Dr Darrow’s research is currently using mammalian cell culture samples, with the aim of improving our understanding of the causes and progression of Huntington’s disease. Manually segmenting a single dataset would have taken in excess of a month; with SuRVoS it takes less than a week, greatly speeding the progress of this study and allowing for quantitative analysis.
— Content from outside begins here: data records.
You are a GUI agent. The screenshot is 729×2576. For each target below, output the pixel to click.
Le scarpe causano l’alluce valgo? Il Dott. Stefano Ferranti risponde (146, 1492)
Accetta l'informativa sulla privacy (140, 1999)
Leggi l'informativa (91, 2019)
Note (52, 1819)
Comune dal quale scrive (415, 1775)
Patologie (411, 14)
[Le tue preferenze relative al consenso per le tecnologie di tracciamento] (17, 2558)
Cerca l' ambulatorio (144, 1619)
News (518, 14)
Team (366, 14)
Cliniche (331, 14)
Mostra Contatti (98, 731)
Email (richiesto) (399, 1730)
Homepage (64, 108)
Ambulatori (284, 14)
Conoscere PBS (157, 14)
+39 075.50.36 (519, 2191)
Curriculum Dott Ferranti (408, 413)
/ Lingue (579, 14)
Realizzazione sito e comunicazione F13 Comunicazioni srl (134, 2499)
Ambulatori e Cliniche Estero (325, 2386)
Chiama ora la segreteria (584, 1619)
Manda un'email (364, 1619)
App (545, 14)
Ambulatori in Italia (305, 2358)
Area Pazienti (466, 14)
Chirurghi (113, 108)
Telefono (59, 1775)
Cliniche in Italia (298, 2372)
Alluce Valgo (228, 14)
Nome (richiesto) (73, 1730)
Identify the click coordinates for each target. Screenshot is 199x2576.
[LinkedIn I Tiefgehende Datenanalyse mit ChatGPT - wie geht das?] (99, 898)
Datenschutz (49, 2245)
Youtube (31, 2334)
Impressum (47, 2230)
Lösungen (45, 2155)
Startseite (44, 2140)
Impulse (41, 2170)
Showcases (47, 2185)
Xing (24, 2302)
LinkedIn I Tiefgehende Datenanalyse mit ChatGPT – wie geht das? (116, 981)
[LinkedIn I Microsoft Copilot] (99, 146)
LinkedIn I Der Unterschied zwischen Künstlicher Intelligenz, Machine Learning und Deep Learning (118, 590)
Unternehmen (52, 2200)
A 3D volume of this nature could contain 500 million ‘voxels’, which is a lot of data to analyse, especially when you factor in the noise. SuRVoS intelligently reduces the computing load by creating a grid structure of ‘supervoxels’, small regions that are composed of many voxels, and which track along boundaries in the volume. Essentially, supervoxels are a gathering of similar adjacent voxels that adhere to the volume's boundaries, preserving the underlying information while reducing the number of units needed to represent it. They offer a way to reduce the computational complexity of the analysis by several orders of magnitude and to focus on the areas of interest more efficiently.
SuRVoS does not require any prior information about the data it analyses, which means that it has applications beyond biology, for example in materials science. Nor is it limited to transmission X-ray microscopy; it would be equally applicable to Scanning Electron Microscopy and MicroCT, for example. It can be used to analyse 3D volumes from any imaging technique that requires segmentation, although it is with noisy datasets that its advantages over current tools are most apparent.
Citizen science and full automation
Imanol Luengo, who is coming to the end of a PhD in biomedical image (volume) analysis at Diamond and The University of Nottingham, is the computer scientist behind SuRVoS. He says that, beyond refining and improving the current functionality, and completing the necessary comparisons to manual segmentations, there are exciting times ahead for SuRVoS.
In the published paper, one of the volumes was annotated by James Heron, a Diamond work experience student with no previous experience. This shows that SuRVoS could be a good candidate for a citizen science project, and the researchers plan to trial it with members of the public during a Diamond Open Day, as a way of thoroughly testing the workbench. There is also the possibility of developing it into an online experiment, much like the ‘Etch A Cell
’ experiment being run on Zooniverse by researchers from the Francis Crick Institute.
Mr Luengo also hopes to gradually increase the level of automation in the workbench. Each new experiment currently needs its own training data; however, it should be possible to create a training volume that will work across multiple experiments, so that SuRVoS could extrapolate features learned from annotations on a small region to the whole volume. It would then be possible to create a ‘segmentation database’ that would enable SuRVoS to automatically segment similar volumes, and ultimately unseen volumes - fully automating the segmentation process.
SuRVoS is open source, available to everyone via the Diamond GitHub.
Figure 1: Imanol Luengo and Michele Darrow using SuRVoS to analyse data from B24.